No documento encaminhado à Presidência da Câmara, Eduardo Zanatta fundamenta o pedido no dispositivo do regimento interno que estabelece critérios para a permanência de vereadores nas comissões legislativas permanentes.

Segundo o texto citado pelo parlamentar, “os membros das Comissões Legislativas Permanentes serão destituídos caso não compareçam, sem prévia e escrita justificativa, a três reuniões consecutivas ou cinco reuniões alternadas da comissão”.

Com base nessa previsão, o presidente da Comissão de Segurança Pública argumenta que Jair Renan teria ultrapassado o limite de faltas permitido pelo regimento.

Agora, caberá à Presidência da Câmara analisar se houve o descumprimento da norma e decidir sobre a permanência ou não do vereador no colegiado.

Jair Renan integra a Comissão de Segurança Pública desde o início de seu mandato como vereador, em 2025.

O colegiado é considerado um dos mais relevantes da Câmara Municipal, especialmente para parlamentares ligados ao campo conservador e ao bolsonarismo, que tradicionalmente adotam a segurança pública como uma de suas principais pautas políticas.

Entre as 13 comissões permanentes existentes na Câmara de Balneário Camboriú, essa é a única da qual Jair Renan participa.

Caso a destituição seja confirmada, o PL deverá indicar outro vereador para ocupar a vaga na comissão.

Após encaminhar o pedido à Presidência da Câmara, Eduardo Zanatta também se manifestou publicamente sobre o caso em suas redes sociais.

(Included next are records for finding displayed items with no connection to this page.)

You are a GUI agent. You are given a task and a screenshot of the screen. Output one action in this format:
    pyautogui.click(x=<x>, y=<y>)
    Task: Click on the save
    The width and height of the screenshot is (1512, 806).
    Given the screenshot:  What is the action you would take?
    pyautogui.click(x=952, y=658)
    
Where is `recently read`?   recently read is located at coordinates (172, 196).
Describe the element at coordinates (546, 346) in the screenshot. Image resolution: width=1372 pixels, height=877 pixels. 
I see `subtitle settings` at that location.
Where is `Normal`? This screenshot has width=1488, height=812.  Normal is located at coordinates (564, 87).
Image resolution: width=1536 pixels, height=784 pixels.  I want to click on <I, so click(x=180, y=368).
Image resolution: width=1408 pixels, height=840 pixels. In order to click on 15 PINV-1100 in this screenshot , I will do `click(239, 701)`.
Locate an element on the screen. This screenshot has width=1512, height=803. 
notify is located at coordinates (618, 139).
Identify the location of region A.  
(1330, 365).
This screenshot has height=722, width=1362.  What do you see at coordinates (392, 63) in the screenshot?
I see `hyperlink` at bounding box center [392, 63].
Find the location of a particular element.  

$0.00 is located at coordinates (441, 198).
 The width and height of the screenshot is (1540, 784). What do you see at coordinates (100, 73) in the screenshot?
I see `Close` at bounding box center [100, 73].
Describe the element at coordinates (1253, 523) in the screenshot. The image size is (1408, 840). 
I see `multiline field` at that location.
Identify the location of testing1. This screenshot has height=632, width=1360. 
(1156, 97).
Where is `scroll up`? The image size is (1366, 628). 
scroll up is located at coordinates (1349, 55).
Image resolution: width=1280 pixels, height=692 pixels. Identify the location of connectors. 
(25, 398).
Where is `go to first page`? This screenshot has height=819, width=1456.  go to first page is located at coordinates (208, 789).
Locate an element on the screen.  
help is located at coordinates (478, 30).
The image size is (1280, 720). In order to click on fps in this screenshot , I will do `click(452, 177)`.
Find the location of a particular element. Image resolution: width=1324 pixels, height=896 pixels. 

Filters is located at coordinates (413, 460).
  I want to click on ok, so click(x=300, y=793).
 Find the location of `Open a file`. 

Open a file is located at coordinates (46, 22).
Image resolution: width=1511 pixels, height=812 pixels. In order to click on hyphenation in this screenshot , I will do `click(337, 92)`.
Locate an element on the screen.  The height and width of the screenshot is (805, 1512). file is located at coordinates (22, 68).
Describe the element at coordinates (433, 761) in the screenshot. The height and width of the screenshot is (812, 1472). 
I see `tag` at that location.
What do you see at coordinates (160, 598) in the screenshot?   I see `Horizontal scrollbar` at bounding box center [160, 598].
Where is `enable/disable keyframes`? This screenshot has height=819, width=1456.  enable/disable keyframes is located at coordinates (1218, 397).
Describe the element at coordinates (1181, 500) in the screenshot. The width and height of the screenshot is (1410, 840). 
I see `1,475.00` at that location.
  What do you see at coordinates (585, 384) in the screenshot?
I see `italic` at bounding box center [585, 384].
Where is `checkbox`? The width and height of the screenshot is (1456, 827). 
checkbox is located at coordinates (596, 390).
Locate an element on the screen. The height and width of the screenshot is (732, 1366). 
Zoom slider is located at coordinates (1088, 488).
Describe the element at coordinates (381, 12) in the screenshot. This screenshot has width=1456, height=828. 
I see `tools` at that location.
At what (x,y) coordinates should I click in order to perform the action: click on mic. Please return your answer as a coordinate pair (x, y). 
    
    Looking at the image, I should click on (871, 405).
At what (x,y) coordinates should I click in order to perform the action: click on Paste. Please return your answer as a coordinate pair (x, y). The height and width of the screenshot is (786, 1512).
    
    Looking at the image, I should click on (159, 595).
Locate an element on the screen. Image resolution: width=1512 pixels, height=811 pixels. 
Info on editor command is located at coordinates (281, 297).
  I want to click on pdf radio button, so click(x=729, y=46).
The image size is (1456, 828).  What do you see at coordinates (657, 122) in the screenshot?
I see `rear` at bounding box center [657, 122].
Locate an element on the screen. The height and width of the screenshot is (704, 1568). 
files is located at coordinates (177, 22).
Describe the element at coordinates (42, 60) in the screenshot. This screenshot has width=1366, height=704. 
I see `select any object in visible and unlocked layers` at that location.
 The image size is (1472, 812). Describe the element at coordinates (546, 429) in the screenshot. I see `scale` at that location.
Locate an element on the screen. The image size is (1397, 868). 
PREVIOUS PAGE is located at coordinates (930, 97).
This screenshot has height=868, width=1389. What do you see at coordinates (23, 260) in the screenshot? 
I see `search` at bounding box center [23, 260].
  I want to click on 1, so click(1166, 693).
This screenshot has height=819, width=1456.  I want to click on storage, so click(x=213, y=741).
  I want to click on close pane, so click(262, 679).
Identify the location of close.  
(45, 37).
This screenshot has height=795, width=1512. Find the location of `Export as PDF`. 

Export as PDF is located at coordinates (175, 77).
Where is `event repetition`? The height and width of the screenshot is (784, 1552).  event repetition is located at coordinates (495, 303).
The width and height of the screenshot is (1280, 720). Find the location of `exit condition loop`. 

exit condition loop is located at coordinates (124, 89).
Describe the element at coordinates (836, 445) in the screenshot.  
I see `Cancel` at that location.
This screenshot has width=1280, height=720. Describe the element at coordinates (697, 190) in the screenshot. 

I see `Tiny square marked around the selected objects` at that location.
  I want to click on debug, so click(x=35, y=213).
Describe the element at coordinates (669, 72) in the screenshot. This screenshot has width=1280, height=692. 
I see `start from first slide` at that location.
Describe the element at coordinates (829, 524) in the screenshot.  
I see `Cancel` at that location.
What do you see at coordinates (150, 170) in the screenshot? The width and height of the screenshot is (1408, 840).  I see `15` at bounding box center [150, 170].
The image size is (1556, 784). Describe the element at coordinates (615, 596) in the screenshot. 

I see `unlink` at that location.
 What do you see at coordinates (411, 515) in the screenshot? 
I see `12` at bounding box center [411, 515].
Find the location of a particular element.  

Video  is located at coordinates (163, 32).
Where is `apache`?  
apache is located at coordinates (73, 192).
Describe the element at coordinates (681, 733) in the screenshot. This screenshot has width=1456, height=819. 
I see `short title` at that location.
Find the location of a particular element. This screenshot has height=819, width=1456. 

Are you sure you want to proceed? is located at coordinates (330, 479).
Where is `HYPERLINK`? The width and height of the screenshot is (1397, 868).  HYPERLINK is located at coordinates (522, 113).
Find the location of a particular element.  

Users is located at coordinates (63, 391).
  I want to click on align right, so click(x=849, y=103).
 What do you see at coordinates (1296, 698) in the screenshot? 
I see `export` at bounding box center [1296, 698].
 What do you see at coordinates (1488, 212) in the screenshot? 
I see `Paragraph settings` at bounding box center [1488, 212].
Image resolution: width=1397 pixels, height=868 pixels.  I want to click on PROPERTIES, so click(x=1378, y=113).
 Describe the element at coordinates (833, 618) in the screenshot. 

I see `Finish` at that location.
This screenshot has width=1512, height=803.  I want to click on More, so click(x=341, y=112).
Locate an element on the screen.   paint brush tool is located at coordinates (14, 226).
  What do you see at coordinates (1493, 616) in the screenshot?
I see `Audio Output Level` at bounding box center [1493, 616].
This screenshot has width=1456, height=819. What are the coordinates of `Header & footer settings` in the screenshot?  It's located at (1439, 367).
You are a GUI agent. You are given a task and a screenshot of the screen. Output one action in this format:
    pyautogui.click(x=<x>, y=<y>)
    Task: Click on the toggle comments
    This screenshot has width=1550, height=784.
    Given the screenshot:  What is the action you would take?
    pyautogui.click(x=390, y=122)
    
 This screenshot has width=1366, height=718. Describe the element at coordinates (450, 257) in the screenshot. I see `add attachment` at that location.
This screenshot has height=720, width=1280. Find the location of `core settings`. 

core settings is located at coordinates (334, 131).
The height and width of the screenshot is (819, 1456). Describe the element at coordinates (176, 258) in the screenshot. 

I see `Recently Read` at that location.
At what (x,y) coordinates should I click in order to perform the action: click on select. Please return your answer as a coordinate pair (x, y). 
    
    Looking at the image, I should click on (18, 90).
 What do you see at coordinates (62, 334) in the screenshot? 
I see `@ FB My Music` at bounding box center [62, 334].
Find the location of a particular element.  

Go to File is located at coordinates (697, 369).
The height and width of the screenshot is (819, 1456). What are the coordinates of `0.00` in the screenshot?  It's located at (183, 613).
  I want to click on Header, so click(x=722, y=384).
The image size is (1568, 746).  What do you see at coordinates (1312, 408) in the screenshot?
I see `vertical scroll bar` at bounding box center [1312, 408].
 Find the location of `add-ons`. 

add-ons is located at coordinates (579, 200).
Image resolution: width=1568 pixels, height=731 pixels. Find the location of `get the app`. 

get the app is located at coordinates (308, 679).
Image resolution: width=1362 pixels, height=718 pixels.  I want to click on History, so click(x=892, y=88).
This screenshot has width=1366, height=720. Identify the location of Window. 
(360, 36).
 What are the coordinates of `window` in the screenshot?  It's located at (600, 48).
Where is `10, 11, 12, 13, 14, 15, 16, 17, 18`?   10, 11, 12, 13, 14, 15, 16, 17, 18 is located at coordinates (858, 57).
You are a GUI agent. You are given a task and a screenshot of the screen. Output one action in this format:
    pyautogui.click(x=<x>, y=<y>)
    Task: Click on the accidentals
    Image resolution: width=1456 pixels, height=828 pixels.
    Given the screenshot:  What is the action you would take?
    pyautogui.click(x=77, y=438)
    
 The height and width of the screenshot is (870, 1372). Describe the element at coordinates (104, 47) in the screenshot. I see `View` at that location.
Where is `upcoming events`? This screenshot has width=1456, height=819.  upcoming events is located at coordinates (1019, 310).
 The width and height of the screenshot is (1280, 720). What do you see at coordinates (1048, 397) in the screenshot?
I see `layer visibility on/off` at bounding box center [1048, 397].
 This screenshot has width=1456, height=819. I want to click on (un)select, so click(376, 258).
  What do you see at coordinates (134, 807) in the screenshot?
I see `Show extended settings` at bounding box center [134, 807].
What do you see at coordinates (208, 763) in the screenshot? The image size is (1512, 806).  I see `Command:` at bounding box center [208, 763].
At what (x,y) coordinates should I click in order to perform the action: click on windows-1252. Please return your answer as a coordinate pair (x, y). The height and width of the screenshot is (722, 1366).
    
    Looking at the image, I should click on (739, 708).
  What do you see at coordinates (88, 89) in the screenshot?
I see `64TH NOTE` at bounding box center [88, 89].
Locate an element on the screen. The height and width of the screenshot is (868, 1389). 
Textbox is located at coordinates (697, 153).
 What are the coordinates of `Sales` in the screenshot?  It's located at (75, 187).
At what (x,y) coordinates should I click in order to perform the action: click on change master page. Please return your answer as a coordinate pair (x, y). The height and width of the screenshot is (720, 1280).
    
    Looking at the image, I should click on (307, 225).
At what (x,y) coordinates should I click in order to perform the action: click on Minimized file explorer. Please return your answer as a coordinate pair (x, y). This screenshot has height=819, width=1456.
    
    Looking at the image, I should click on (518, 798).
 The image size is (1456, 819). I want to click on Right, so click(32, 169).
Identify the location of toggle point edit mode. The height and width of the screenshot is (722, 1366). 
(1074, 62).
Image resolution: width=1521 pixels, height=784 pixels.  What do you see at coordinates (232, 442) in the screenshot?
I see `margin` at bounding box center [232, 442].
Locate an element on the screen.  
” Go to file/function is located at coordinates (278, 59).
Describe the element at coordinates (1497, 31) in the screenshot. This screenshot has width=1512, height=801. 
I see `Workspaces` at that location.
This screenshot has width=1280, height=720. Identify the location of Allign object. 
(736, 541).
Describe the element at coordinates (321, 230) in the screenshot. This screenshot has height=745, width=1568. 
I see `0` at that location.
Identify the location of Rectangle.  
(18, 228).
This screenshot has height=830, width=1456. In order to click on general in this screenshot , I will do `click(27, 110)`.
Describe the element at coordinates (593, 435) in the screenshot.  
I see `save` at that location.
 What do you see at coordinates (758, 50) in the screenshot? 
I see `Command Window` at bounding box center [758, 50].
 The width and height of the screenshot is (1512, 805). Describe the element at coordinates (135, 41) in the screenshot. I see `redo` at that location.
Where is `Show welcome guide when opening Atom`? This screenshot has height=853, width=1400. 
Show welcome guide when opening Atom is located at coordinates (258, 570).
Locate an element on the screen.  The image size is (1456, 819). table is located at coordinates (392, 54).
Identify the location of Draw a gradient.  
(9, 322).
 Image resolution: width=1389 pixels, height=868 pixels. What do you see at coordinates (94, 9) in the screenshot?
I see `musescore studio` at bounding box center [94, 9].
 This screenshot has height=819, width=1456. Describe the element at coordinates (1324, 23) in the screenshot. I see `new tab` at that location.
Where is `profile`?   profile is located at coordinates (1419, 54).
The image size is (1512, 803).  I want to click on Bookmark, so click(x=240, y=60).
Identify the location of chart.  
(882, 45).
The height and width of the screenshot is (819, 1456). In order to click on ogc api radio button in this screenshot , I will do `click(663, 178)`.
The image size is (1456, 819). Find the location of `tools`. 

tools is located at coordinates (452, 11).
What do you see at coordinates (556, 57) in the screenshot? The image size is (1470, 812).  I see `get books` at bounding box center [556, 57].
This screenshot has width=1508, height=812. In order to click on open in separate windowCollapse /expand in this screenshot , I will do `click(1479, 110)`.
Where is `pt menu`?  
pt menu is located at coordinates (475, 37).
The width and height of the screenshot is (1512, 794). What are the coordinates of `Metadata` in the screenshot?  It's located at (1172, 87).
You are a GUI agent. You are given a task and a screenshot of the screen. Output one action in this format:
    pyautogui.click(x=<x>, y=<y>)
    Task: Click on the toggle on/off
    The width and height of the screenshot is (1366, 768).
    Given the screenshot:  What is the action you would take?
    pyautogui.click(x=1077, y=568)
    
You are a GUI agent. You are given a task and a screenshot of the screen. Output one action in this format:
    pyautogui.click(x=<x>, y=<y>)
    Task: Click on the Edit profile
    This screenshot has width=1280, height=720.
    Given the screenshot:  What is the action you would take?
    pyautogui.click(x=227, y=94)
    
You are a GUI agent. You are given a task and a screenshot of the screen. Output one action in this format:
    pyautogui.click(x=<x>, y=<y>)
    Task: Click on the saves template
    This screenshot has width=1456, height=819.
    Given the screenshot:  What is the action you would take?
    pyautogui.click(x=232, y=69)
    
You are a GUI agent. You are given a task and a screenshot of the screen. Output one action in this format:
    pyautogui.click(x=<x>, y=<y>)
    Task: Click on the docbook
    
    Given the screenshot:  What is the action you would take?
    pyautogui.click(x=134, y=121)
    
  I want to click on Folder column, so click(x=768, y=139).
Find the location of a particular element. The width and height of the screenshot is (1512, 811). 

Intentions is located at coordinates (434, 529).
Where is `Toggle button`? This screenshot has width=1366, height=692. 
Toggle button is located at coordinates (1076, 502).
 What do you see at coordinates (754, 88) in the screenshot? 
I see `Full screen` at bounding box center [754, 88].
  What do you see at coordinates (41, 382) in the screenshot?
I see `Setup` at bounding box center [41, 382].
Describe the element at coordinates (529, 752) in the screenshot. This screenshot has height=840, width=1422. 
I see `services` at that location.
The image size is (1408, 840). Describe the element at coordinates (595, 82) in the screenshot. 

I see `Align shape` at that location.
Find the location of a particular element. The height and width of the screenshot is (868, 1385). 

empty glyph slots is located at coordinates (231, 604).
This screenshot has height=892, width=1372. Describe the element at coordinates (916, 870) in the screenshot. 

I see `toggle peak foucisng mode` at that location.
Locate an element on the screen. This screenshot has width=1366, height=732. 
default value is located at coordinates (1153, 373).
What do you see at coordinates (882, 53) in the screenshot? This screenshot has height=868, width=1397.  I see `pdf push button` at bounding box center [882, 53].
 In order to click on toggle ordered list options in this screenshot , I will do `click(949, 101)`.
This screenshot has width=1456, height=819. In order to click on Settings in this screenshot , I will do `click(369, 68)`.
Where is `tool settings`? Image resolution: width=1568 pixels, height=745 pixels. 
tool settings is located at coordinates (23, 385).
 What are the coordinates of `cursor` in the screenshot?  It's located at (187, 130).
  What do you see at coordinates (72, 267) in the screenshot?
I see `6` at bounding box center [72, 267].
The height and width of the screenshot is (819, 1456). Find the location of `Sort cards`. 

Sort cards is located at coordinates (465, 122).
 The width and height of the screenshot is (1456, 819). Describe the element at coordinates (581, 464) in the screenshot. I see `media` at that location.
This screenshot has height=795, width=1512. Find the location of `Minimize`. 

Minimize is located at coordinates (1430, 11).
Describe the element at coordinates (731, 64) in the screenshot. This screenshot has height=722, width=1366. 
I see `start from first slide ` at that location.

“As regras existem para todos. Como presidente da Comissão de Segurança Pública, solicitei à Presidência da Câmara a aplicação do Regimento Interno diante das ausências sem justificativa de um de seus membros”, afirmou.

Até o momento, a Câmara Municipal não divulgou uma decisão sobre o pedido.

A discussão sobre a permanência de Jair Renan na Comissão de Segurança Pública acontece em um momento de movimentação política em Santa Catarina.

Tanto Jair Renan quanto Eduardo Zanatta são apontados como possíveis pré-candidatos a deputado federal nas eleições de 2026, representando campos políticos opostos.

Enquanto o vereador do PL busca ampliar sua atuação política no estado, Zanatta é um dos principais nomes do PT na região e poderá disputar o mesmo espaço eleitoral no próximo pleito.

Nesse contexto, o episódio envolvendo a Comissão de Segurança Pública também ganha repercussão no cenário político catarinense, embora o pedido de destituição tenha sido fundamentado, formalmente, nas regras previstas pelo regimento interno da Câmara Municipal.